Magnussen scored 56 of Haas’s 93 points, but it was his arrival as a consistently fast and confident driver that was most noteworthy.
It’s been five years since Magnussen debuted in Formula One, yet 2018 was his first time he’d raced for the same team over two consecutive seasons. That sort of continuity can’t be discounted in the development of a driver, particularly after the Dane’s difficult first three seasons in the sport in which he was effectively sacked from McLaren twice and Renault once.
But Magnussen made waves with his on-track clashes as much as he did with his results, putting what felt like every driver offside at some point this season with his brand of elbows-out racing. His unapologetic attitude injected a bit of extra life into the vibrant midfield. In any case, he received just two penalty points this season, the equal second-lowest tally of the year.
Victims of circumstance: Brendon Hartley, Stoffel Vandoorne and Sergey Sirotkin
The 2018 grid assembled in Melbourne was a strong one, with every driver able to mount a case for their inclusion in the sport, but by the end of the season some fell by the wayside.
First was Stoffel Vandoorne, the junior McLaren superstar who failed to convert his feeder series titles into sufficiently strong F1 form to convince his team to retain him. But mitigating circumstances — McLaren’s internal turmoil and his partnership with world champion Fernando Alonso — set the Belgian up to fail, and he would fairly feel hard done by.
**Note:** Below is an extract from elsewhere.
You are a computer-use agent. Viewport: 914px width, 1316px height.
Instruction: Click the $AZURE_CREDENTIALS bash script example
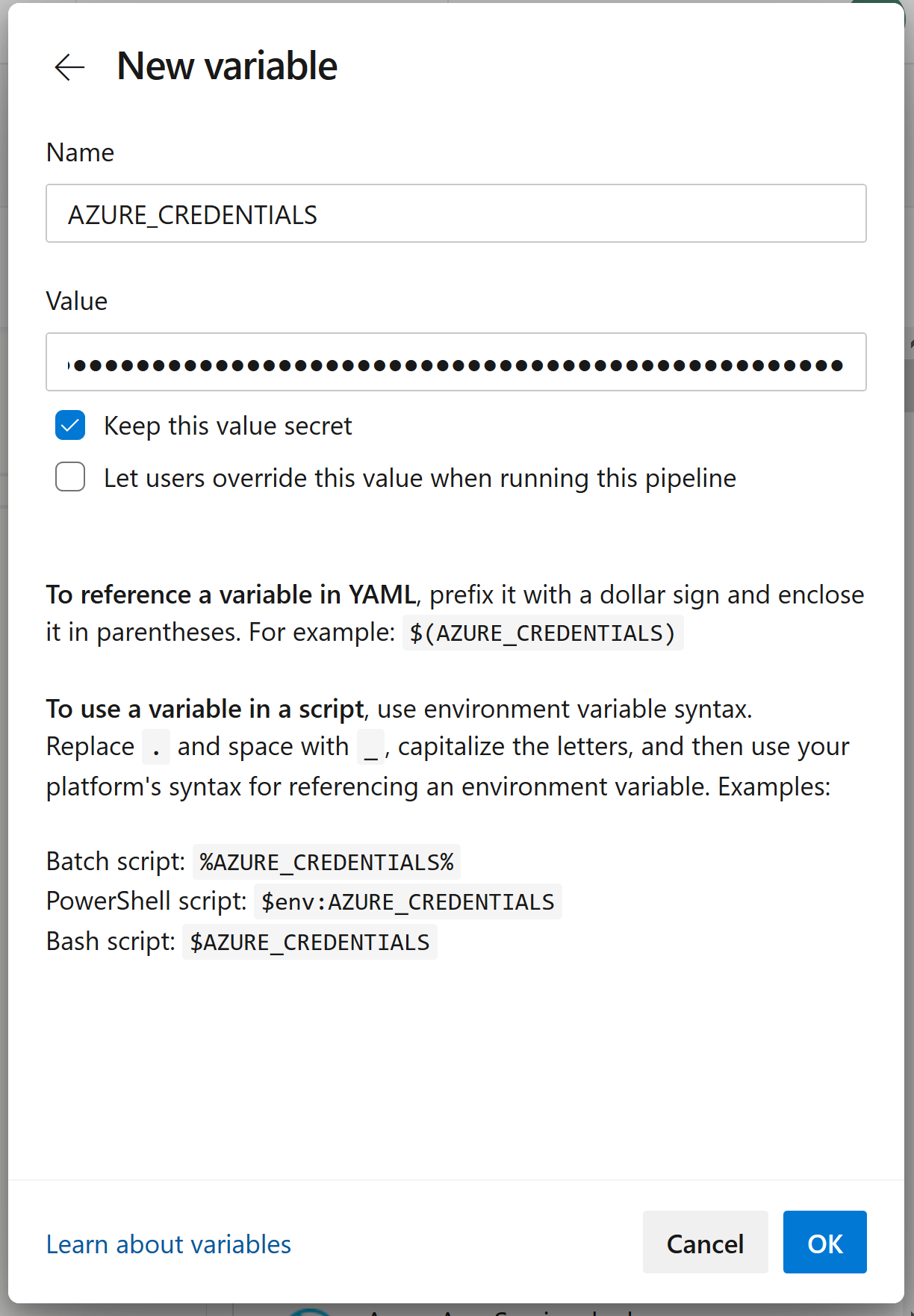309,942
Then came Sergey Sirotkin, the Russian F1 rookie who was let go for Robert Kubica. Understandable though the decision was for the team facing a technical and morale rebuild, he too would be justified believing a single year in the worst car on the grid didn’t allow him to showcase his talent.
And finally came Brendon Hartley, he too an F1 rookie, albeit with two FIA titles from the World Endurance Championship. He was comprehensively beaten by Pierre Gasly, but his improvements over the course of his first F1 season begged for a second year to definitively decide whether his undoubted driving talents could translate into form at the top-tier level.
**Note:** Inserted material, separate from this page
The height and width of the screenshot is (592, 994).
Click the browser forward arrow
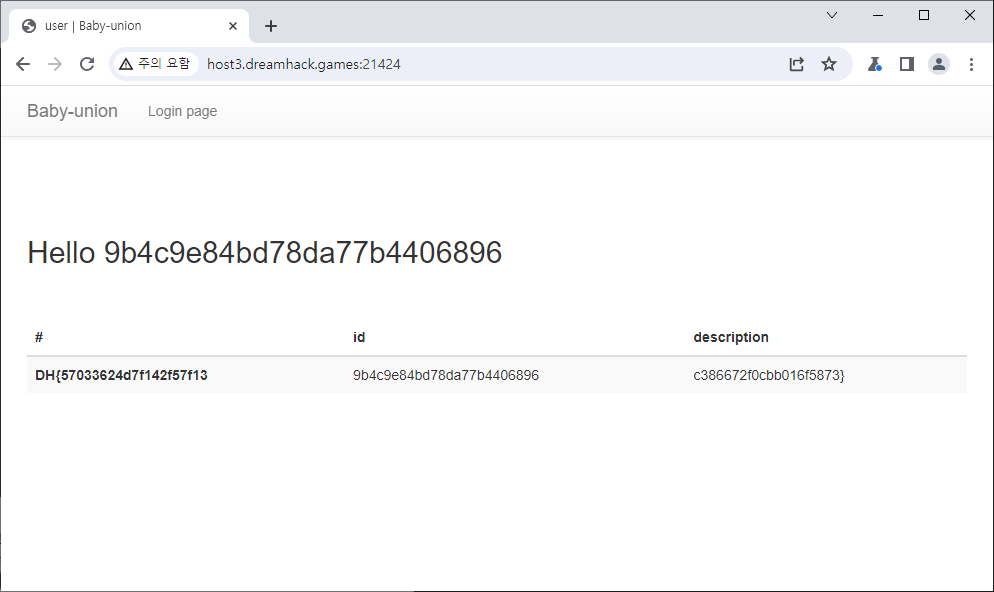(55, 64)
Three drivers with a right to feel they deserve another chance — but then this is Formula One, where there can be no guarantees.
Honourable mention: Fernando Alonso
But final word goes to Fernando Alonso, who retired — at least temporarily — from Formula One after four torrid seasons at McLaren. Throughout he remained a driving exemplar, taking a hopeless car to places it had no right being, but the driver hailed as his generation’s finest was only likely to stomach such paltry results for so long.
His desire to challenge for victory — anywhere, against anyone — trumped the allure of Formula One, losing the sport an unwavering bar of racing excellence.
Who were your standout performers — good or bad — in 2018?